Bientôt, Degas ne fut plus capable de travailler
ni de jouir de la magnifique collection de tableaux et de dessins qu’il avait patiemment accumulée, où Ingres partageait les honneurs avec Delacroix, Cézanne et Gauguin. Il en était maintenant réduit à déambuler dans les rues de Paris, alors que les batailles de la guerre faisaient rage non loin de la capitale. Il refusait désormais d’aller chez le coiffeur et, amaigri, flottait dans des vêtements trop grands, plus beau que jamais avec des yeux sondant l’éternité, laissant dans l’esprit de ceux qui le virent l’image du roi Lear ou du vieil Homère. A l’automne, il fut frappé d’une congestion cérébrale et mourut dans la nuit du 26 au 27 septembre 1917. Le canon tonnait dans le lointain. Le lendemain, Daniel Halévy, qui avait toujours été proche de Degas, se rendit chez lui. « Je l’ai longuement regardé, écrit-il, la bonté de ce masque, idéalisé par la vieillesse, émacié par la maladie, apaisé par la mort ! Les cheveux longs, la barbe longue : un christ. »
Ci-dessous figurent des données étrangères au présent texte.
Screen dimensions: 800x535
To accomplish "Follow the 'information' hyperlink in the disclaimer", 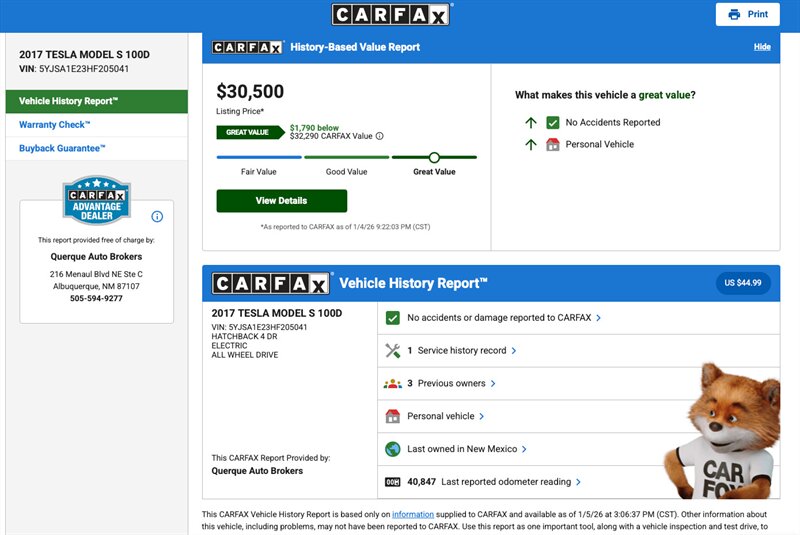I will click(412, 514).
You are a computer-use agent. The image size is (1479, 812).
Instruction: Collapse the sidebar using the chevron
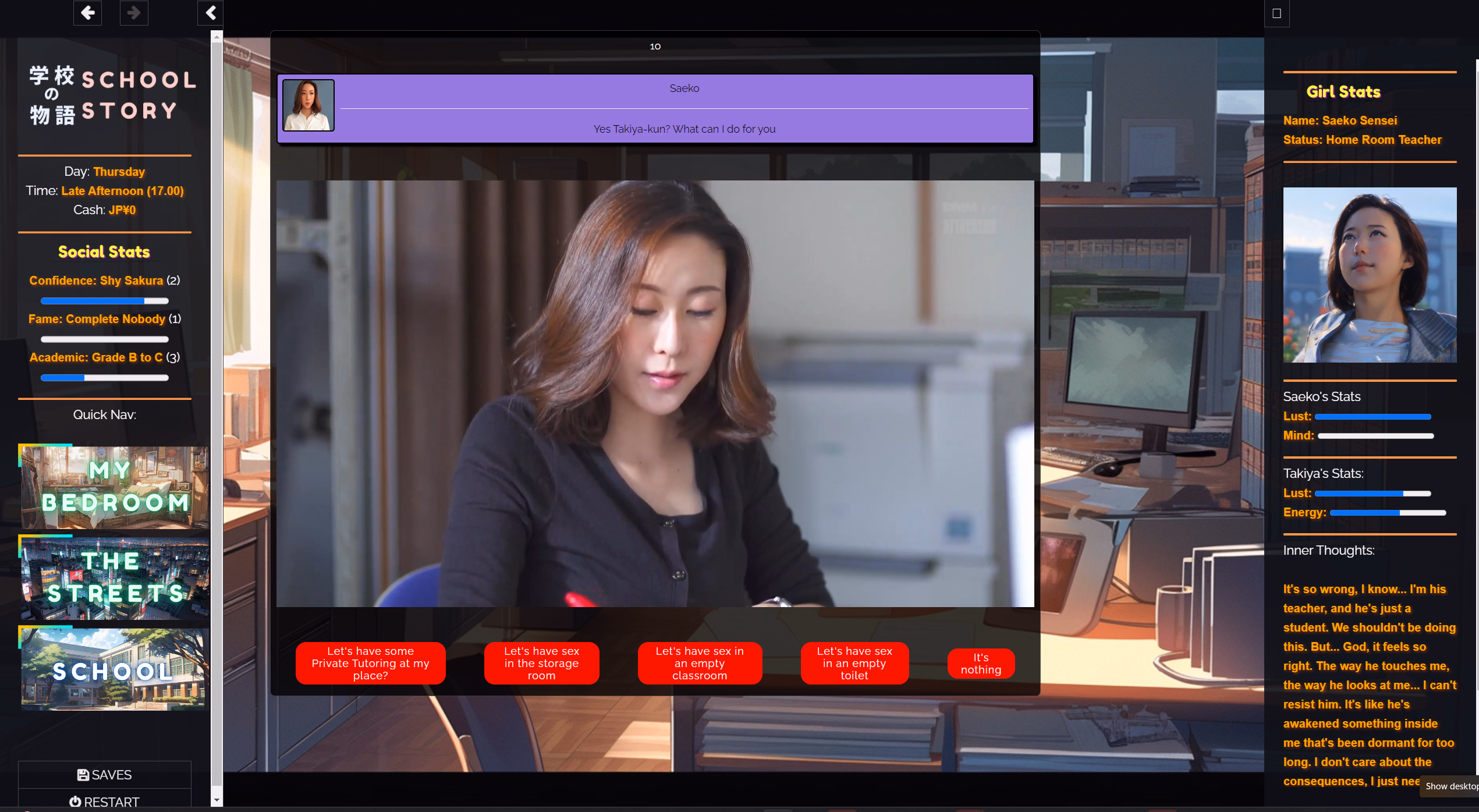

Il y eut peu de monde à ses obsèques, mais Degas avait toujours voulu être seul, seul par son tempérament, seul par sa loyauté, seul par son audace, seul par sa détermination, seul par son opiniâtreté, seul par son génie, seul par son art. Il n’avait eu ni maître ni élève. Pour la jeune peinture d’avant-garde, il était plus qu’un inconnu, un dinosaure. Degas se montra toujours hostile à toute innovation. Il n’était guère possible de le taxer de rébellion contre la tradition, qui apparaissait comme la caractéristique de l’art moderne. Nous avons contracté cette curieuse habitude de tenir pour négligeable tout artiste qui ne commence pas par choquer. Degas ne cherchait pas à offusquer. Il se référait constamment aux maîtres et montrait bien plus d’intérêt pour les grands anciens que pour ses contemporains. En ce sens, il n’a pas changé la peinture, mais il en a bouleversé notre vision.
■ VÉRONIQUE PRAT
« Degas, danse, dessin », musée d’Orsay, Paris VIIe, jusqu’au 25 février 2018. Catalogue coédition musée d’Orsay/Gallimard. Il faut compléter la visite de l’exposition par celle des salles impressionnistes du musée où sont accrochées plusieurs superbes toiles de Degas.